Silicone implants carry a unique risk called silent rupture. When the outer shell breaks, the thick silicone gel inside may not leak dramatically or change the way the breast looks or feels. You and your doctor may not be able to detect the rupture during a physical exam. MRI is the most reliable way to spot a silent rupture, with ultrasound as an acceptable alternative for patients without symptoms. The risk of rupture increases the longer an implant has been in place.

Other reasons for replacement include capsular contracture (when scar tissue around the implant tightens and hardens), changes in breast shape over time, and implant displacement. Saline implants give a more obvious signal when they fail: the saltwater leaks out, the breast visibly deflates, and the body absorbs the saline harmlessly. That makes rupture detection straightforward, but it also means the cosmetic change is immediate.

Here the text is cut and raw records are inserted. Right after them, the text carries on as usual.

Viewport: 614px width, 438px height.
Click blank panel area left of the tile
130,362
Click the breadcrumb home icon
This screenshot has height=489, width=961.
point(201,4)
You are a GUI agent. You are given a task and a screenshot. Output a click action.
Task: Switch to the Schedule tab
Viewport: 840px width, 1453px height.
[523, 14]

Pacemakers and Defibrillators: 7 to 15 Years

Pacemakers typically last 10 to 15 years before the battery needs replacing. The device itself doesn’t wear out mechanically. Instead, the lithium-iodine battery gradually depletes, and because it’s sealed inside the titanium casing, you can’t simply swap the battery. The entire pulse generator gets replaced in a procedure that’s shorter and simpler than the original implantation, since the wire leads running into the heart can usually stay in place.

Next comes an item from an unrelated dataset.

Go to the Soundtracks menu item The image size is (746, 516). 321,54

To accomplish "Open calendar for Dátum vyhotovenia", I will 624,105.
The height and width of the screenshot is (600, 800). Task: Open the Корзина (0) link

Implantable defibrillators (ICDs) burn through their batteries faster because delivering a shock takes far more energy than pacing the heart. Most ICDs last about 5 to 7 years. If your device fires frequently to correct dangerous rhythms, the battery drains even sooner. Your cardiologist monitors battery status at regular checkups, and the device itself sends alerts as it approaches depletion, so replacement is planned well in advance rather than being an emergency.

What Shortens Any Implant’s Life

Across all implant types, infection is the most serious early threat. Bacteria that colonize an implant surface are notoriously difficult to treat with antibiotics alone, often requiring the implant to be removed entirely. The highest infection risk is in the first few weeks after surgery, which is why sterile technique and post-operative care matter so much.

Mechanical stress accelerates wear on any device. For joint replacements, that means high-impact activities and excess body weight. For dental implants, grinding your teeth at night or biting on extremely hard objects increases the load on the post and crown. For breast implants, trauma to the chest can damage the shell. Smoking impairs blood flow and healing across the board, making it a universal risk factor for implant complications regardless of type.

Overall health plays a quieter but consistent role. Conditions that affect bone quality (like osteoporosis) can undermine dental and orthopedic implants. Uncontrolled diabetes slows healing and increases infection risk. Autoimmune conditions may trigger stronger inflammatory responses around foreign materials. None of these are absolute barriers to getting an implant, but they can shift the timeline for how long it performs well.